Advancing Bangla Punctuation Restoration by a Monolingual Transformer-Based Method and a Large-Scale Corpus
[Accepted at EMNLP 2023 Workshop BLP, Paper — Link will be updated]
The Bangla punctuation restoration corpus, christened as BanglaPRcorpus, is constituted by 1.48 million source-target pairs. Within these pairs, the omission of punctuation from source sentences is conspicuous, while the target sentences epitomize the rectified versions where the supplementation of missing punctuation is executed. The process of correction entails the methodical removal of punctuation marks across the sentences, spanning a spectrum of quantities, ranging from 1 to 10, within each sentence. Moreover, it is of significance to underscore that the sentences within our corpus manifest a divergence in length, with the minimum sentence being characterized by a mere 2 words, the maximum sentence expanding to a substantial 127 words, and the average sentence length averaging at 12.9 words.
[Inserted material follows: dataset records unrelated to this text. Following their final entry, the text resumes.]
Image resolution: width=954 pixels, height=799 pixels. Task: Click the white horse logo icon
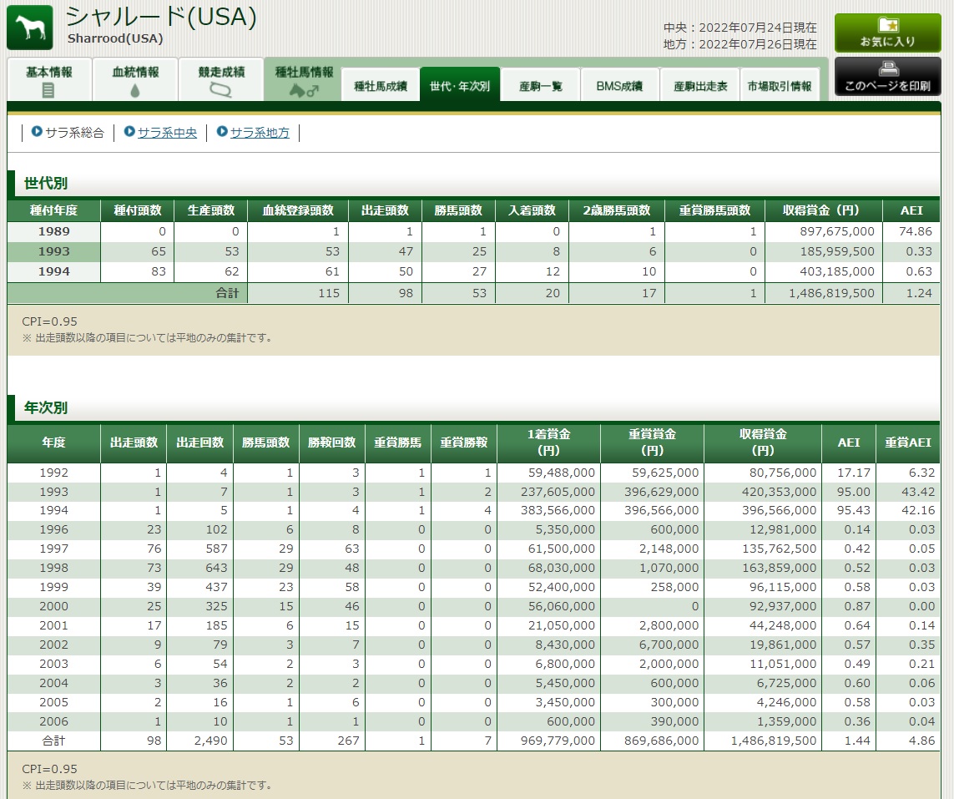[x=30, y=28]
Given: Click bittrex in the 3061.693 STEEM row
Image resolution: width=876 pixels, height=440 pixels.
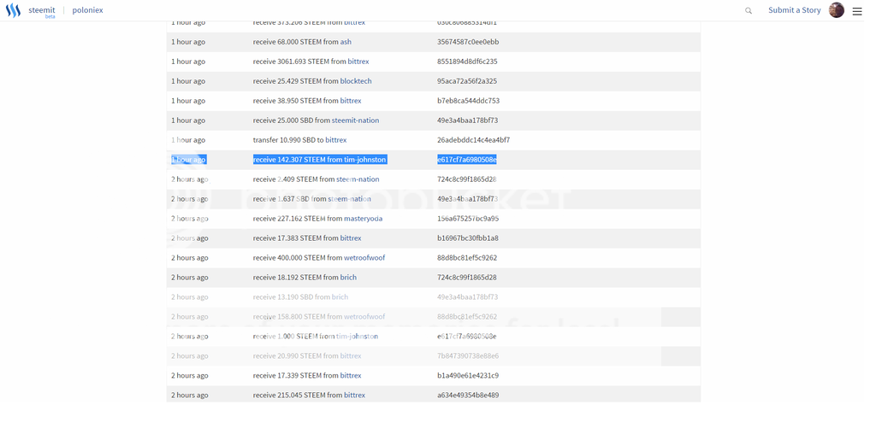Looking at the screenshot, I should [x=358, y=62].
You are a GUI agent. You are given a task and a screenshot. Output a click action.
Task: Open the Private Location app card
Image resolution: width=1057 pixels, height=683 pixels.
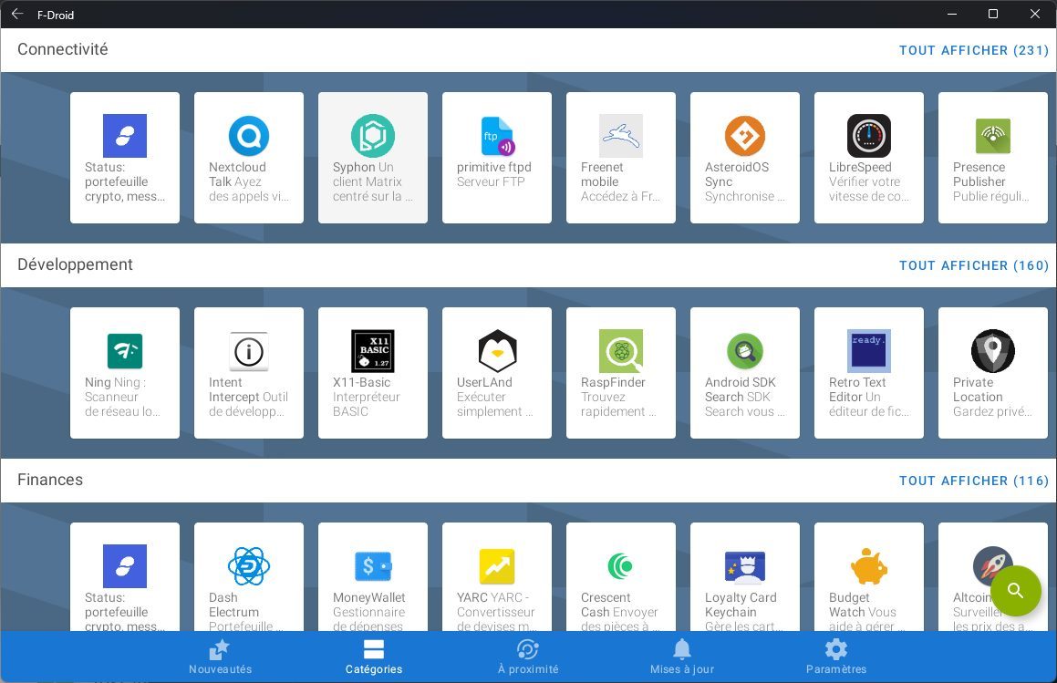[992, 373]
Clone the GitHub repository of the paper.
git clone https://github.com/mehedihasanbijoy/Jatikarok-and-BanglaPRCorpus.git
Alternatively, you can manually download and extract the GitHub repository of Jatikarok-and-BanglaPRCorpus.
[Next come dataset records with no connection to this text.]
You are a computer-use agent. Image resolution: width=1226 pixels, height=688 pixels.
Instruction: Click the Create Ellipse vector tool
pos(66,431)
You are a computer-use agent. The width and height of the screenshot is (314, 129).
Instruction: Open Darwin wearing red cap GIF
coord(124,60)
Install the required packages.
conda env create -f requirements.yml
Afterward, activate the virtual environment and navigate to the paper directory.
conda activate jatikarok
cd Jatikarok and BanglaPRCorpus
gdown https://drive.google.com/drive/folders/1V1OrkJ4okSgw5swmhrbXAZFqkDB8g7QX?usp=share_link -O ./BanglaPRCorpus/BanglaPRCorpus/ --folder
or manually download the folder from here and keep the extracted files into ./BanglaPRCorpus/BanglaPRCorpus/
Go to ./BanglaPRCorpus
directory and follow the instructions.
The experiments in this paper involves benchmarking three methods, namely Jatikarok, BanglaT5, and T5 Small, on three different corpora, including BanglaPRCorpus, ProthomAloBalanced, and BanglaOPUS.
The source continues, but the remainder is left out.